If you woke up one morning to find yourself changed in your bed into a monstrous, bug-like vermin, what would be your primary concern?
I just read Franz Kafka's Metamorphosis. If you haven't guessed, it's about this guy that wakes up one morning to discover that he's transmogrified into a giant bug. Although the story is not a feel-good one, I found Gregor's initial reaction to his change kind of funny.
*Beware the spoilers*
His initial reaction and biggest concern is to worry about getting to work on time. Now, I think you should be able to agree with me that this is a completely unreasonable fear. Granted, Gregor may have had a strict, verging on slave-driver, boss, but even evil movie villains consider transmogrification a legitimate reason to stay home from work.
Take Yzma from The Emperor's New Groove, for example.
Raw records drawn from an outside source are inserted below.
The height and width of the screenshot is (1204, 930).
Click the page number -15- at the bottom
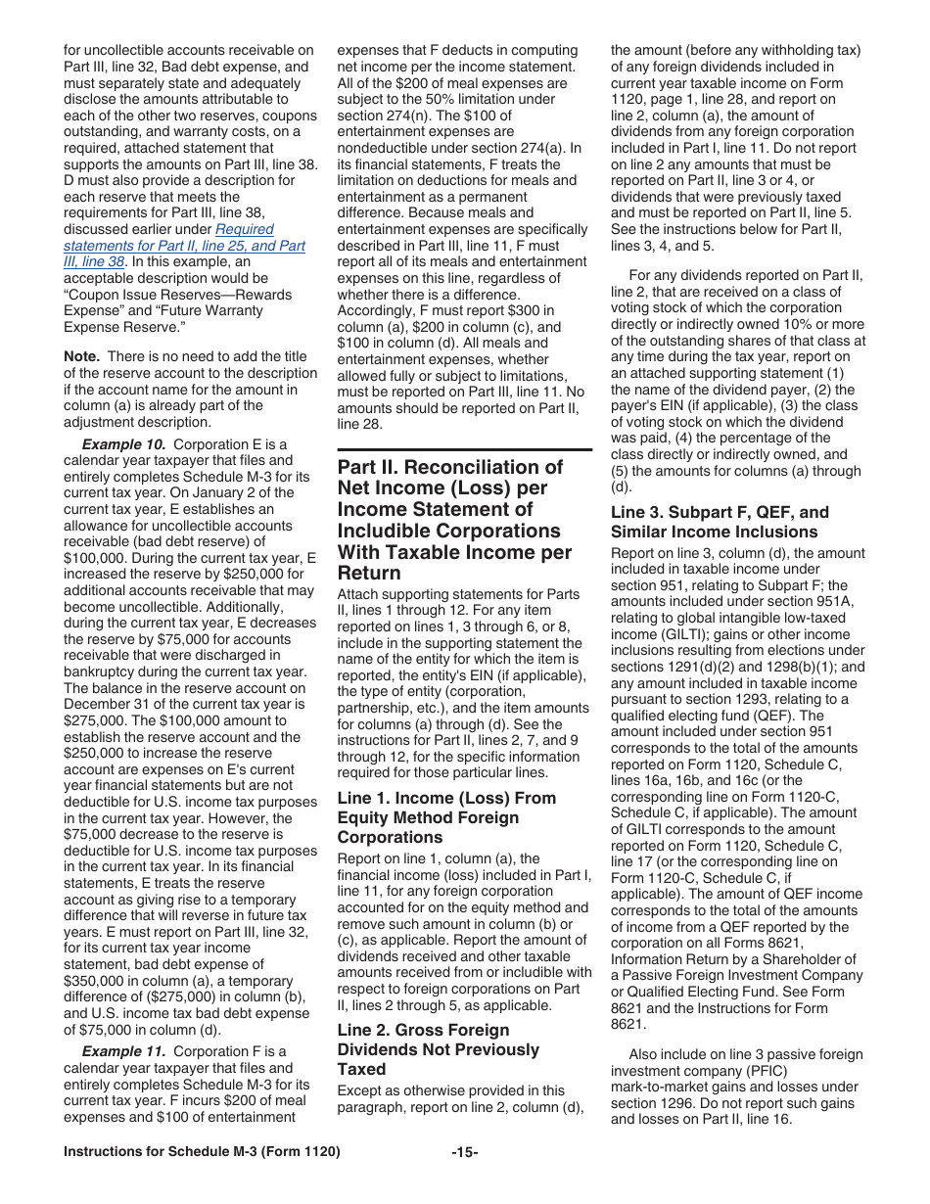(x=465, y=1152)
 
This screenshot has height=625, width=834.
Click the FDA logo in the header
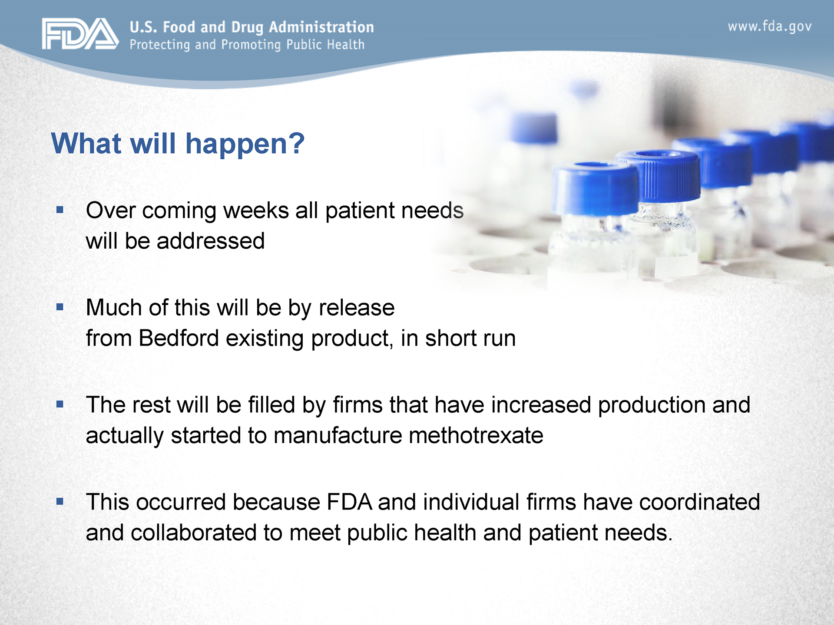80,33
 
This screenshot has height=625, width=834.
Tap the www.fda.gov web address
769,27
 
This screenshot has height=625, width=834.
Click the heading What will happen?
178,143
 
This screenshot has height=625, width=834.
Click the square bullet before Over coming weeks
60,210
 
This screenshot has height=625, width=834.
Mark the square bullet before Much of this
60,307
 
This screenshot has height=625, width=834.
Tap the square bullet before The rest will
60,405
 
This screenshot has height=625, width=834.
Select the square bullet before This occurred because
60,502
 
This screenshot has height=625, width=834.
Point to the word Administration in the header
321,27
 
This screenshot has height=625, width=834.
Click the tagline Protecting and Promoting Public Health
247,45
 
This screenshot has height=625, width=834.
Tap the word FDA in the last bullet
349,502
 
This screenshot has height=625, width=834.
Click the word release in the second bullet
357,307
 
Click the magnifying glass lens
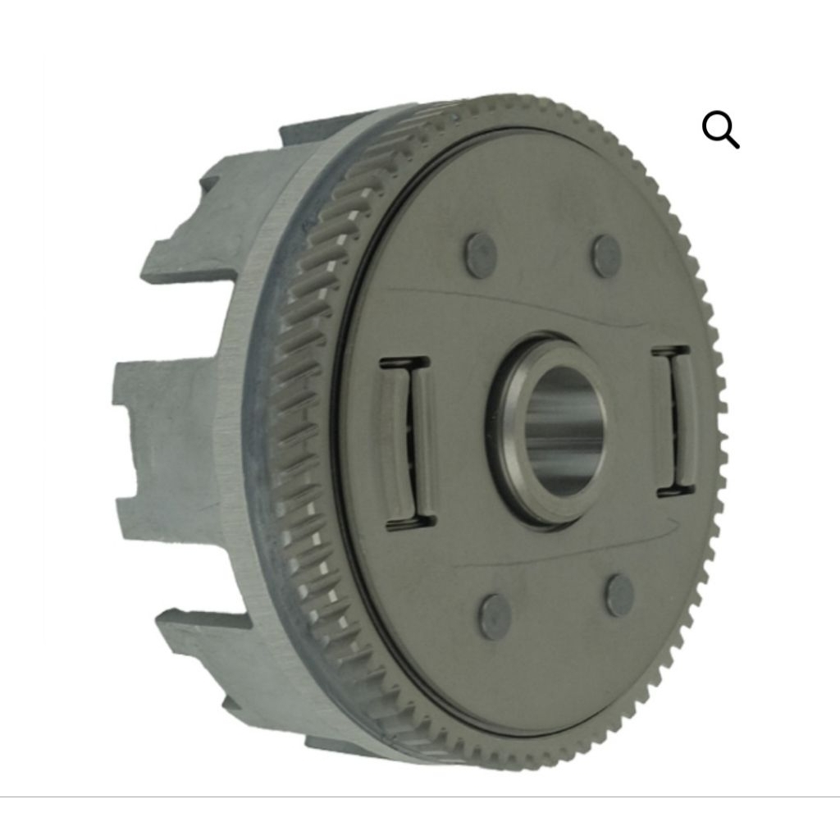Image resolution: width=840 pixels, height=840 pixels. click(x=717, y=126)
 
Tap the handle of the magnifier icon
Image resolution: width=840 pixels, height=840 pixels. click(x=733, y=143)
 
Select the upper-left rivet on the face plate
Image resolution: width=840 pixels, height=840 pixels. click(x=481, y=254)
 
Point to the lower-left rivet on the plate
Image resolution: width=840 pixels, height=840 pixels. click(x=495, y=617)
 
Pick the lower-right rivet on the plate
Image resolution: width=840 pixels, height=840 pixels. click(x=620, y=596)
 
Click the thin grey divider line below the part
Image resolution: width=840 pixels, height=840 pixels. click(x=420, y=797)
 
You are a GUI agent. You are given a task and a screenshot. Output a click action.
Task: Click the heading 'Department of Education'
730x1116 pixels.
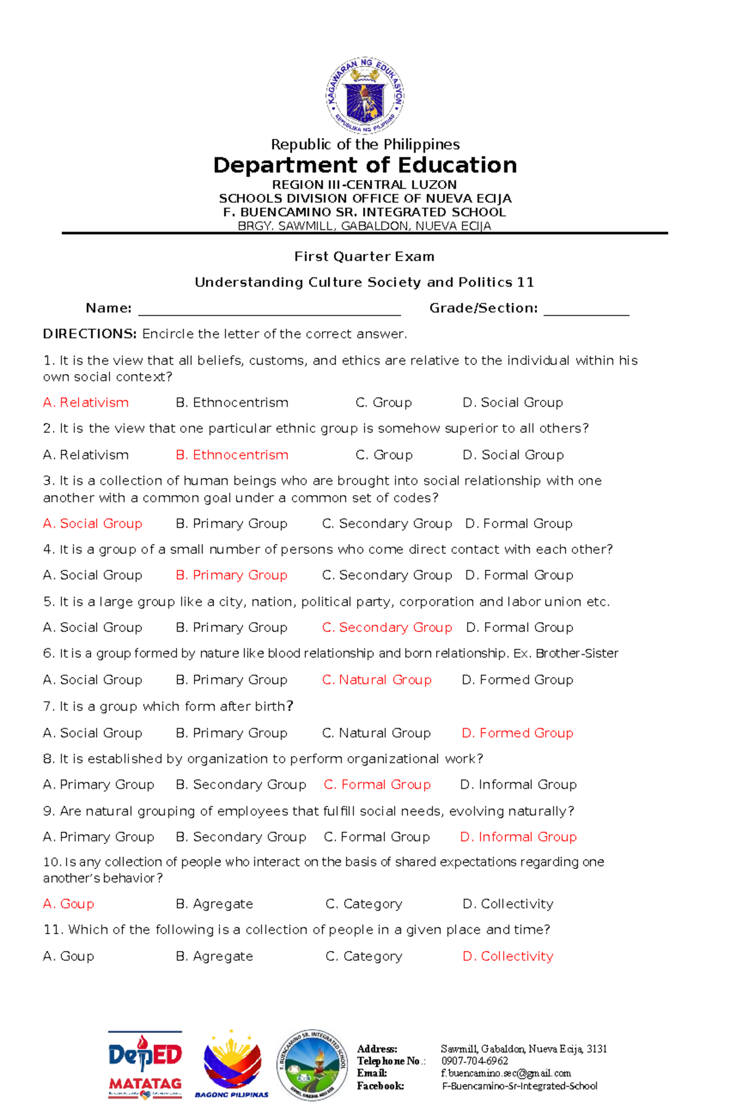click(365, 165)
When her goon is turned into a cow and, as a result, asks to go home, she agrees that he may leave, despite being caught in the middle of a chase. She then offers to let his coworkers, who have also been turned into various creatures, follow suit.
Apparently Gregor Samsa never had the chance to see this movie.
Now, Calvin from Calvin and Hobbes seems intrigued by the idea of turning into a bug (I wonder if he read Kafka's story), and he goes so far as to make "bug" one of the four options on his transmogrifier. In his own words, "Just think! With the push of a button, you could be a 500-storey gastropod - a slug, the size of the Chrysler building!" Hobbes replies, "Gosh, how can I refuse?"
However, while Calvin does at one point turn his duplicates into worms, he never attempts to turn himself into a bug, opting instead for a tiger. This decision was probably a good choice. As stated before, things don't turn out too well for Gregor. While it initially looks like his sister, at least, will eventually get used to and accept his being a giant vermin, she ends up suggesting to the rest of their family that they "get rid of" him. His father throws fruit at him, which permanently maims him. His mother shrieks and nearly faints every time she sees him. And then Gregor basically says, "hang it all, they're right, this sucks for everyone" and dies.
In real life, I would probably not treat most shape-shifters very well, either. Not because I don't enjoy talking to animals, but because I would be terrified that every animal crossing my path is either a voyeuristic creep or a spy for some organization out to get me. Not everyone has this paranoia. In Space 1999, the other characters always treat Maya like Maya, despite whatever poorly-suited-for-the-situation creature she's decided to turn into. When somebody is trying to kill her and she turns into a caterpillar for the occasion, Tony tries his hardest to save her. But would he have been that generous if there were no foreseeable future wherein the caterpillar turns back into humanoid Maya again?
The Metamorphosis is all about isolation, and what it does to a person. Even though Gregor is still Gregor on the inside, if not on the outside, he becomes more bestial and brutish in his thinking as the story goes on, or at least less civilized and decent. While the literal giant vermin picture makes everything more curious and even oddly funny, it makes you ponder who we treat as non-literal giant vermin, and who else we would treat as vermin with just a change or two in the situation.
It's short, easy to read, and good food for thought.
Possibly my favourite (understated) lines in the book:
"At the moment he was lying on the carpet, and no one knowing his condition could seriously have expected him to let the manager in."
"He was eager to find out what the others [in his family], who were now so anxious to see him, would say at the sight of him. If they were shocked, then Gregor had no further responsibility [to go to work] and could be calm. But if they took everything calmly, then he, too, had no reason to get excited and could, if he hurried, actually be at the station by eight o'clock."